Mr. Smith smiled grimly. “I’m afraid your vacation will have to be postponed. The CDC’s just sent a telegram, asking me to pass it to you.”
This message read:
Deadly epidemic in Yambio, South Sudan. Suspected Ebola. CDC and WHO sending teams ASAP. Prof Dickerson and daughter traveling in Africa. Please inform him necessary to obtain virus specimens from Yambio. Prof knows where to get supplies. Thank you.

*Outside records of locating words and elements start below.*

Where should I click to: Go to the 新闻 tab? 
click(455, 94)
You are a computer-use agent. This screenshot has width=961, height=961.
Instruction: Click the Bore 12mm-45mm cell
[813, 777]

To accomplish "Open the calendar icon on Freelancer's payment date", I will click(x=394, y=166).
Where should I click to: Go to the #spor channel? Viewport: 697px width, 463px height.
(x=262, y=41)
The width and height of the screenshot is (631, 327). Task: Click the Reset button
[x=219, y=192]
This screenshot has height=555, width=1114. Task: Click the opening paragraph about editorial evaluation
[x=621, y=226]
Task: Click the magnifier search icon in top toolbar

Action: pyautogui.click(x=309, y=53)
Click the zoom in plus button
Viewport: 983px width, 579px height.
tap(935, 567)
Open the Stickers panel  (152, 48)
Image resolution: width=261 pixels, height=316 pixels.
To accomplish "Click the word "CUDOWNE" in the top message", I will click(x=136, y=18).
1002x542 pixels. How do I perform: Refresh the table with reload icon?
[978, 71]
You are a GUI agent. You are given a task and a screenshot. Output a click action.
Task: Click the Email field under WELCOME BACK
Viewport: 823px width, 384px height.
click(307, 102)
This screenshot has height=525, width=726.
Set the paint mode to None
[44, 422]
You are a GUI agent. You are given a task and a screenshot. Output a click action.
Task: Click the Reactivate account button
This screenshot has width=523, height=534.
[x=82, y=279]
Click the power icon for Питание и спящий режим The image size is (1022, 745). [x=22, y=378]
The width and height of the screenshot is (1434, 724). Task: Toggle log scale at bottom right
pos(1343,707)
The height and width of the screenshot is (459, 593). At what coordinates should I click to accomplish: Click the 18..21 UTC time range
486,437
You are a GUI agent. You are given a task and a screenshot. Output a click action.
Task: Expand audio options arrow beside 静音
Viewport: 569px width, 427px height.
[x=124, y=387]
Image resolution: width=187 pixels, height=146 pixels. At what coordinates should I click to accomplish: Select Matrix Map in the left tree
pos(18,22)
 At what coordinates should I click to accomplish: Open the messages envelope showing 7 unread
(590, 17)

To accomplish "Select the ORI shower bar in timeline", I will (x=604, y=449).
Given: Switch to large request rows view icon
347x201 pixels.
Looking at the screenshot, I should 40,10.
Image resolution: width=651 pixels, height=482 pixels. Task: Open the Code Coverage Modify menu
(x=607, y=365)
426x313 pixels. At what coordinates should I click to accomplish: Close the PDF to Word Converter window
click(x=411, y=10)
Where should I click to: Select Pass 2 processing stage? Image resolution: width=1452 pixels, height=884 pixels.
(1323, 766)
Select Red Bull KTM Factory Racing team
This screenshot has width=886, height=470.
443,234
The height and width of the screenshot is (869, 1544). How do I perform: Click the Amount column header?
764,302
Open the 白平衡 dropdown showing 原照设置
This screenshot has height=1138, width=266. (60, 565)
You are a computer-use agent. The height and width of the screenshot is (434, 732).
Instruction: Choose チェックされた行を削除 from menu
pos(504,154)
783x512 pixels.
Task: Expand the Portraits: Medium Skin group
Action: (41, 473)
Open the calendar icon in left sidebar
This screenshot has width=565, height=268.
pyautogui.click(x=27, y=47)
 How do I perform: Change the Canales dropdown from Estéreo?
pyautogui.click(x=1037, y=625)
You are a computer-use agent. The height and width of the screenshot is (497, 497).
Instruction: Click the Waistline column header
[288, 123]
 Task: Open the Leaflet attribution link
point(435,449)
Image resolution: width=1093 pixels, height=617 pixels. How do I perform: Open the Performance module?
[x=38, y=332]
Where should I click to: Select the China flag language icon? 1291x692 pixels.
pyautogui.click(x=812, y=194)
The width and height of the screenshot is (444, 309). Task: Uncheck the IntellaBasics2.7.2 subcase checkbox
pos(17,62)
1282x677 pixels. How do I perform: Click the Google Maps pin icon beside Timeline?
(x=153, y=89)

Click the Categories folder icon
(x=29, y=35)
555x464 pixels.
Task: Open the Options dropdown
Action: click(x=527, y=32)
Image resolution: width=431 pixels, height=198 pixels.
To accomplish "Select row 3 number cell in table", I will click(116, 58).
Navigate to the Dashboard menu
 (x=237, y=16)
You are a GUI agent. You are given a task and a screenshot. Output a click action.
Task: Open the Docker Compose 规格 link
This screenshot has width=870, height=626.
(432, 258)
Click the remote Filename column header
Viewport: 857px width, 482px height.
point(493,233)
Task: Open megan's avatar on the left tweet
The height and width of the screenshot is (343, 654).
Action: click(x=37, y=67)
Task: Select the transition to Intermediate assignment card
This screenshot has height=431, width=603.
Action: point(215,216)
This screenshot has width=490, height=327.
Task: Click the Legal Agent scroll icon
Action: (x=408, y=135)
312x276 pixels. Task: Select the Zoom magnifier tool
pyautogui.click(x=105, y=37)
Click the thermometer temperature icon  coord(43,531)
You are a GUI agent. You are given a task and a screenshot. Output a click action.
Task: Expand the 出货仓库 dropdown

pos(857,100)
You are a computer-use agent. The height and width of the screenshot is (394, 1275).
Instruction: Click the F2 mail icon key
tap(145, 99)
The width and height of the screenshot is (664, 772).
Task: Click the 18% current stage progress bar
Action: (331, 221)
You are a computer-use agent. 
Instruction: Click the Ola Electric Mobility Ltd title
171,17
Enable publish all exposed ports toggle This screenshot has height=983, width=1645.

Dickerson did indeed know how to find the necessary supplies. Three years earlier, during the first outbreak of Ebola in Africa, he’d been part of the medical team sent here, and on that occasion they’d left behind equipment, including syringes, glass plates, specimen bottles, hand-operated centrifuges, and so on. They were all stored at a nearby Belgian church, in the church refrigerator (which operated on kerosene, the local electricity supply being none too reliable), along with some blood plasma from recovered victims. The team thought it likely that they’d need these things again before too long, and unfortunately they were right. Dickerson didn’t have a current visa to Sudan, but that wasn’t a problem. Epidemics frequently cross borders, no visa required, and by convention medical response teams were often allowed to use their yellow cards—the WHO’s international certificate of vaccination—to get through immigration. Dickerson paused for a moment after reading the telegram. As an epidemiologist, he was duty-bound to obey, but he had to consider what to do with Cassie.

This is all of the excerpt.